Predicting Yelp's Elite

28 Feb 2016

As I mentioned in my previous post, I’ve been working on a project to classify the elite status of Yelp users. If you’re unfamiliar with what it means to be an “elite” user, you might want to read my previous post for a brief primer!

The goal

I’ve always been fascinated by how massive of a role Yelp has come to play in our day-to-day lives, and most of all, why and how users become “elite.” The goal for this project was to try and pin down some of the key factors for determining eliteness. Beyond my personal curiosity on the subject, this project could have two main applications:

Help a Yelp user who wants to be elite get feedback on his chances; and
Help Yelp as a company better choose whom to give elite status.

The approach and data

The data comes from the Yelp Dataset Challenge and covers user, business, review, and tips data for 10 cities across four countries. I wound up utilizing data for over 550,000 users, 2.2 million reviews, and 590,000 tip from this set.

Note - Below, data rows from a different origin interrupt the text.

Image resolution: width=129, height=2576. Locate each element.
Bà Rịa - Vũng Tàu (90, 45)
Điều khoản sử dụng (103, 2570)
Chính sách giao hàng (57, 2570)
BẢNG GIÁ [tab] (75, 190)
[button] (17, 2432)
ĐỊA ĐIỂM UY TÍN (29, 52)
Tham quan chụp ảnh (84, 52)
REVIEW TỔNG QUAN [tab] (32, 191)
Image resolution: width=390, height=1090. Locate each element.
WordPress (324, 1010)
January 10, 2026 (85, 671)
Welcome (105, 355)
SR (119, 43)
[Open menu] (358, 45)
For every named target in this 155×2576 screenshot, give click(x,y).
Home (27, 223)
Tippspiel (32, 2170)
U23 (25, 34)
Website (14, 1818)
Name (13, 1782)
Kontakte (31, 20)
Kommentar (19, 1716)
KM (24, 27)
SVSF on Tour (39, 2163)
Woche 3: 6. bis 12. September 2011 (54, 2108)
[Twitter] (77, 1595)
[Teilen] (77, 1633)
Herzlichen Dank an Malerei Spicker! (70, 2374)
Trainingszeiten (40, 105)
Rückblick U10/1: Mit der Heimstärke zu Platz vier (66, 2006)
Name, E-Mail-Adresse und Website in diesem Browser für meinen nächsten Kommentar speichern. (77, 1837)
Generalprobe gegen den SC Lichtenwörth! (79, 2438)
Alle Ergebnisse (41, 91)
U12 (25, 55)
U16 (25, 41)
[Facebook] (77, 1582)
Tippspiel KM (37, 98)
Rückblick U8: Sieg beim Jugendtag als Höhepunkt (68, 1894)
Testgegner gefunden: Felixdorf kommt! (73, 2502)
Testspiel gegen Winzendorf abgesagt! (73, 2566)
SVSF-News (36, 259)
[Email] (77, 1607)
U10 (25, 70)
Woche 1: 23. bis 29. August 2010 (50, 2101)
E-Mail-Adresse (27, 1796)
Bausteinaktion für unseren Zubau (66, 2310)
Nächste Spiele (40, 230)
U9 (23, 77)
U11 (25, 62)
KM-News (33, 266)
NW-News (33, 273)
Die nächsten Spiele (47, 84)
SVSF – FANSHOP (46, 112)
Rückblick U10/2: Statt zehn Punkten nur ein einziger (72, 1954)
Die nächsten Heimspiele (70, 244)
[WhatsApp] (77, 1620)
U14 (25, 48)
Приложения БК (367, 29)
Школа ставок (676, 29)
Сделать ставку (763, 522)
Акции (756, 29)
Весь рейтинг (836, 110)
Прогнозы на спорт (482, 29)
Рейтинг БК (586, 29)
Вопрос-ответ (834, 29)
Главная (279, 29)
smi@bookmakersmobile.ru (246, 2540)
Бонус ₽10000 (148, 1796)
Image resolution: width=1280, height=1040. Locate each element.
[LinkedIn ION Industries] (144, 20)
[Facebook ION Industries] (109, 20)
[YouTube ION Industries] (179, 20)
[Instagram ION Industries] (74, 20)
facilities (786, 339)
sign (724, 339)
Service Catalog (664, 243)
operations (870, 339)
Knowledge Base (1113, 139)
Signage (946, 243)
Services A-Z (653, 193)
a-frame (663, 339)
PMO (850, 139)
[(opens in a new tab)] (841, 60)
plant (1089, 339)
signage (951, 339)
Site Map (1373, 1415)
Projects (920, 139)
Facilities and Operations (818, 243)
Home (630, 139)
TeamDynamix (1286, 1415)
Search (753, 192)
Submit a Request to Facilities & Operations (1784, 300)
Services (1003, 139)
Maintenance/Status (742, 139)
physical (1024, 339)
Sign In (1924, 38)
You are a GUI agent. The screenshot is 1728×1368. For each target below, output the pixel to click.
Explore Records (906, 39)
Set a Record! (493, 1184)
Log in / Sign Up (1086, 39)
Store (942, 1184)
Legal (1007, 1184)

Since I was focused on both Yelp users and Yelp as a company, I wanted to emphasize both model interpretability (for the Yelp user) and model performance (for Yelp as a company). I tried a range of classification models, including linear classifiers (logistic regression and linear SVM) with stochastic gradient descent optimization (since my dataset was so large), naive bayes, and random forest classifiers, but ultimately would up settling on random forest, which satisfied my desire for performance and interpretability (more on that below!),

Models were evaluated using five-fold cross-validation for a range of scores, including accuracy, precision, recall, f1, and AUC. I also used grid search to refine the hyperparameters for my final model.

The analysis / feature design

I focused my investigation on four categories of user characteristics, based loosely off the “authenticity, contribution, and community” criteria publicized by Yelp. They were:

Activity: Very simply, the amount of content a user generates on Yelp. This includes number of reviews and number of tips written.

Popularity: The size of a user’s social network in terms of friends and fans and the votes/compliments they’ve received on their profile and review content. Votes and compliments are the Yelp equivalent of likes; votes are anonymous, can only be given on reviews, and are categorized as “useful”, “funny”, or “cool.” Compliments are anonymous and can be given on a review or just simply a profile, and have far more categories, ranging from things like “hot” to “profile” to “photos.”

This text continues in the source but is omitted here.